Mais ce n’est pas ce qui nous y amène .
Le 4/4 est provisoirement stationné , et c’est à pied que nous partons à travers les dunes .Nos bagages nous rejoindrons à dos de dromadaire à l’étape En quelques minutes la ville a disparu cachée par les premières dunes ,on est déjà enveloppé par un autre monde .Seul le bruit mat de nos pas nous accompagne .De leur sommet aussi loin que le regard porte on ne voit que sable et dunes. Des écharpes dorées remontent les pentes, s’enroulent autour des touffes d’herbes , s’envolent à chaque cassure .La dune garde le souvenir de ces habitants :ici la ligne sinueuse indique le passage d’un lézard. Là de petits points montrent la recherche d’un scarabé qui comme dit Manu : ceux là on sait jamais où ils vont ! A un détour, on aperçoit un fennec que notre présence a surpris.

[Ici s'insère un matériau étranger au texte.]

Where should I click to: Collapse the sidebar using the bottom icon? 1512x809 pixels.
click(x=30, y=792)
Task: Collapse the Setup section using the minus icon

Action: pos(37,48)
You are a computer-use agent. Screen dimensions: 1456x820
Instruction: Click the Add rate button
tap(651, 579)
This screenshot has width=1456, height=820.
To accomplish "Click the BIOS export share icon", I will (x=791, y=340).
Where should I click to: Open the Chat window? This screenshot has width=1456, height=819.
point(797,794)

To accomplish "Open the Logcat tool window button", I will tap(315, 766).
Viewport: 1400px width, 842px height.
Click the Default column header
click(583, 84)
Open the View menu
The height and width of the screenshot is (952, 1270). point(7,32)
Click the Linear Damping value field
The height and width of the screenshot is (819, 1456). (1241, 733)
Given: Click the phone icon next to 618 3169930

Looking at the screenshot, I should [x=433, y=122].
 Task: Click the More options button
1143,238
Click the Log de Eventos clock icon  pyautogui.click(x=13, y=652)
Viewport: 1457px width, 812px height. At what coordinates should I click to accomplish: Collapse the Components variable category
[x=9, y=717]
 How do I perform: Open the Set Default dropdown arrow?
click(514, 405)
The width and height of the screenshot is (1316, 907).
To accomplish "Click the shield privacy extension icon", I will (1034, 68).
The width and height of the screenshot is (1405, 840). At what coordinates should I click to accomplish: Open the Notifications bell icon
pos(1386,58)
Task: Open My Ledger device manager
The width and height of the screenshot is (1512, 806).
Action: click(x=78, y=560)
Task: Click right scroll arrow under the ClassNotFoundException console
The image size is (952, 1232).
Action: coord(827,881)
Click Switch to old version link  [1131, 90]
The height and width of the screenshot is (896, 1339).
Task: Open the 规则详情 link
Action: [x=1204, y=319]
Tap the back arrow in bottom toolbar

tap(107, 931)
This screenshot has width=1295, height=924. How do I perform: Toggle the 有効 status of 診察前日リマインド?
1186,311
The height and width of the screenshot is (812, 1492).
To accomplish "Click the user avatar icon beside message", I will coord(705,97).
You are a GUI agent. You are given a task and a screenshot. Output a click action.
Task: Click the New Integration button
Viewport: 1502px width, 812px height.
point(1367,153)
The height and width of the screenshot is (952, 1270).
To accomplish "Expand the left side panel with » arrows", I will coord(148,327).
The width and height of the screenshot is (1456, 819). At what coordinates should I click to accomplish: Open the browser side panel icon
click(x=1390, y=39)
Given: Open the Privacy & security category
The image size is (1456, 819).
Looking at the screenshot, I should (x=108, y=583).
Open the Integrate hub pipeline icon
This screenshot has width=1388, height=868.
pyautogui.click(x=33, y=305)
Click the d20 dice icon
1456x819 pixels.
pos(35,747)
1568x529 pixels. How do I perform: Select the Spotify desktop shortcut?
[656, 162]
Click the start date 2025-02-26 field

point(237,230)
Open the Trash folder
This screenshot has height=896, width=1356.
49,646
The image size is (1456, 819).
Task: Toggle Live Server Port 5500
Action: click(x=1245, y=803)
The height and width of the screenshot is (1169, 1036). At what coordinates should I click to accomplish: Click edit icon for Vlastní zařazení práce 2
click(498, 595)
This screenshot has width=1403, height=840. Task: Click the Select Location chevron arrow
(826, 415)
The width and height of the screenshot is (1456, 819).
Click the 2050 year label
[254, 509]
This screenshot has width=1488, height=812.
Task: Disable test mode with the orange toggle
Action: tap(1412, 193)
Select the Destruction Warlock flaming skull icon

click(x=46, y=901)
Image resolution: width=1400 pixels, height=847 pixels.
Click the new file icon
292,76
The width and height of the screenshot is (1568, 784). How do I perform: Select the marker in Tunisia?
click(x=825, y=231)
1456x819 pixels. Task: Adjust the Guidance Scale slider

Les plus grandes surprises , sont les vestiges que les siècles et les siècles de présence humaine ont laissé. Nous marchons sur une multitude de débris de poteries, d’éclats de silex , de pointes de flèches. Il y a là tout ce qu’il faut pour ouvrir une quincaillerie néolithique : racloirs , couteaux, haches , marteaux ,tout est en surface au creux des dunes. De multiples abris sous roche sont recouverts de peintures rupestres : scènes de chasses , dessins de girafes , d’animaux , d’enfants confirment que ce qui est désert aujourd’hui était savane il n’y a pas si longtemps !
Marcher sur le sable qui fuit sous nos pas est éreintant et nous apprécions l’étape .Rituel du thé , cuisson de la galette sous le sable, la nuit arrive vite et sous la voute étoilée Sid Hamed nous régale par ses contes traditionnels au moment où le sommeil nous attrape .
Sid Hamed me demande de raconter les douces siestes où je le berçais de mélodies irlandaises que j’interprétais à la flûte .La musique ne se raconte pas, elle s’écoute !Donc cela aussi restera (j’espère au milieu de tous ces souvenirs qui ne se photographient pas , ne s’enregistrent pas , ne s’écrivent pas , mais restent dans le coeur de chacun)


Merci encore, Sid Hamed pour cette merveilleuse découverte de ton pays.